Capital G has joined the growing list of Bermuda's banks considering their next move following the US Federal Reserve's decision to cut interest rates by half a percent earlier in the week.

On Tuesday the Fed slashed its interest rates from 5.25 percent to 4.75 percent, with the Bank of Bermuda saying it is weighing up its options in response and Butterfield Bank refusing to comment on the matter.

Capital G are now the latest in a line of the Island's banks to take into account its reaction to the interest rates reduction, bearing in mind the impact it would have on its customers primarily.

A statement they released read: "In response to market pressures the Federal Reserve has lowered by half of one percent, the rate at which member banks lend surplus reserves to each other, along with also cutting the discount rate by the same amount.

"The discount rate is the rate that the Fed will advance short term loans to banks. While BMD interest rates typically follow the direction of USD rates they don't necessarily do so in lock step. We are currently weighing the many factors which go into such a decision and the effects on both our borrowing and savings clients before making any changes.

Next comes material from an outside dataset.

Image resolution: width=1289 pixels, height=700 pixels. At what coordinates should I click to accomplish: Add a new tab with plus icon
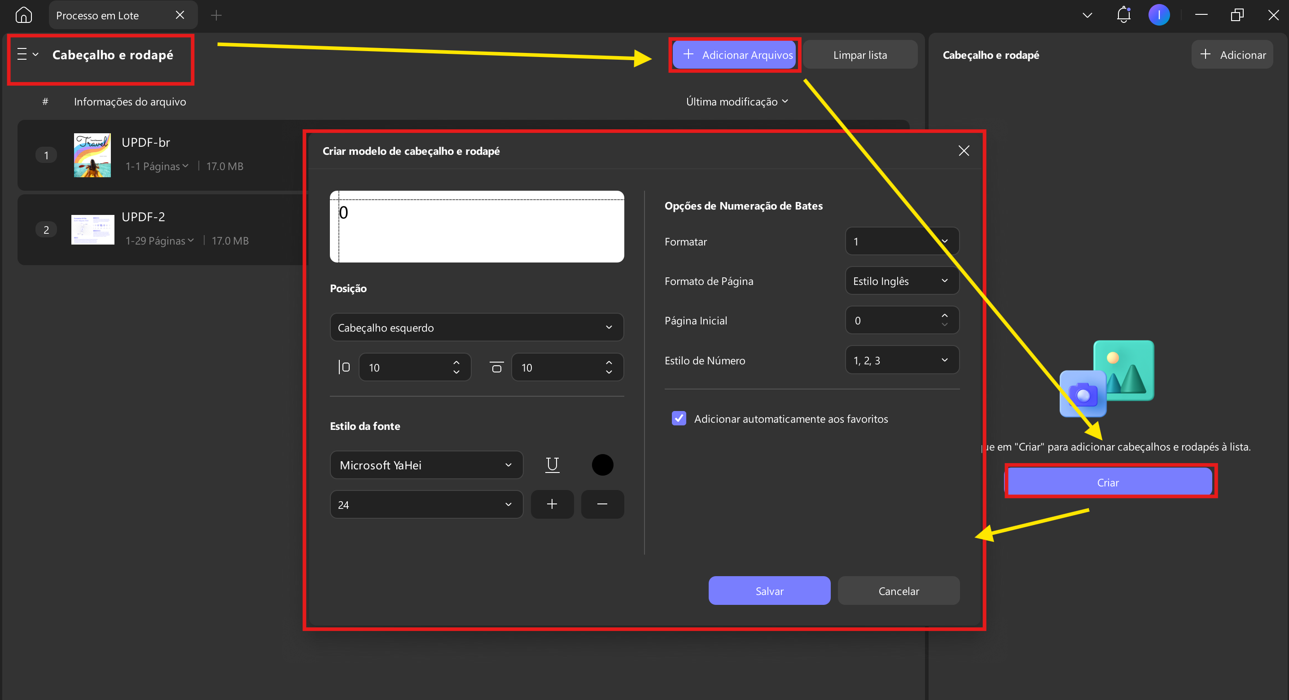(216, 16)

"Capital G monitors global economic and domestic trends on an ongoing basis to ensure its customers receive competitive and fair rates of return on their valuable cash deposits. We will continue to introduce a variety of savings options which are unique to both the short and long term goals of our customers and residents overall, while maintaining the already full complement of banking services and products already available to Bermudians."